An unlinking theorem for link maps in the 4-sphere

In this talk, having placed one component $f_1$ of a link map $f_1\sqcup f_2: S^2_1\sqcup S^2_2\to S^4$ into a standard form, we construct 2-spheres representing generators for the second homotopy group of its complement $S^4\setminus f_1$. These 2-spheres are constructed using accessory disks and Whitney disks for the immersion $f_1$. Our first application of this construction is to compute the image of Kirk's invariant (which was first proved by Kirk in his foundational work). We then establish criteria, in terms of Wall intersections, for a link map to be link homotopically trivial. These criteria will be seen to be relatively weak; indeed, the proof of their sufficiency will require an application of Freedman's embedding theorem.
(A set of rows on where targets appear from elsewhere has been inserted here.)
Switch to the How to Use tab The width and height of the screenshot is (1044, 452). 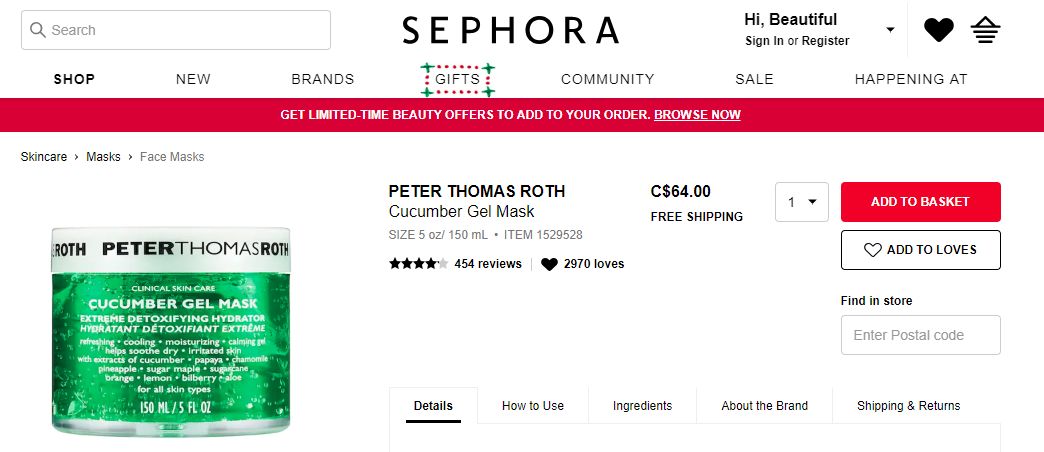coord(533,406)
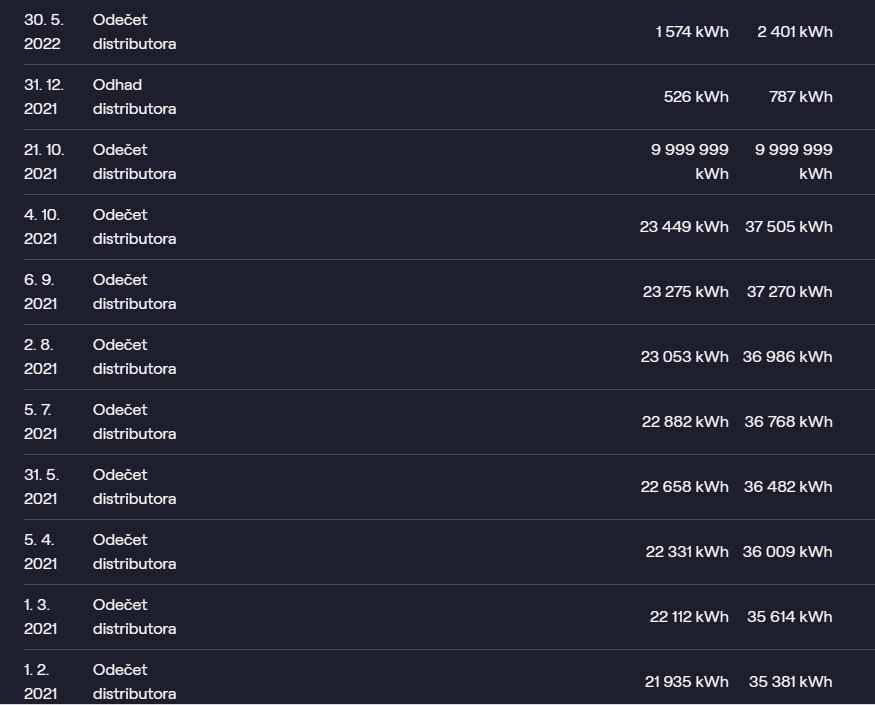Click the 31. 5. 2021 Odečet distributora text
The height and width of the screenshot is (705, 875).
click(134, 487)
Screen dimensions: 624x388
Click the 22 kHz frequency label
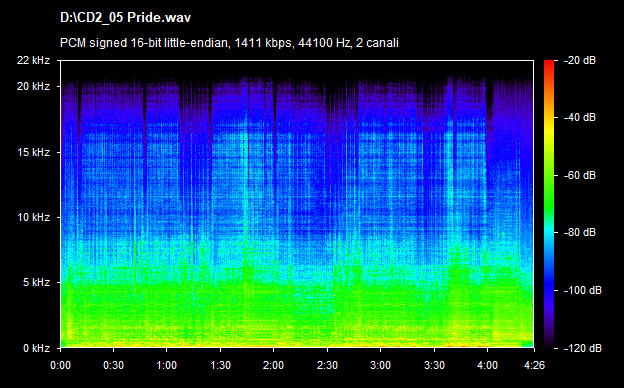(x=33, y=60)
This is the fourth in a series of talks in which we give a careful exposition of a recent ground-breaking paper of Rob Schneiderman and Peter Teichner, The Group of Disjoint 2-Spheres in 4-Space. arXiv:1708.00358.
A link map $f_1\sqcup f_2:S^2_1\sqcup S^2_2\to S^4$ is a map of two 2-spheres into the 4-sphere such that $f(S^2_1)\cap f(S^2_2)=\emptyset$, and a link homotopy is a homotopy through link maps. That is, throughout the homotopy each component may self-intersect, but the two components must stay disjoint. Schneiderman and Teichner resolved a long-standing problem by proving that such link maps, modulo link homotopy, are classified by a certain invariant due to Paul Kirk. (This is a higher-dimensional analogue of the classical result in knot theory that the linking number classifies links $S^1\sqcup S^1\to S^3$ up to link homotopy.) The goal of these talks is to obtain a complete understanding of the proof of this result.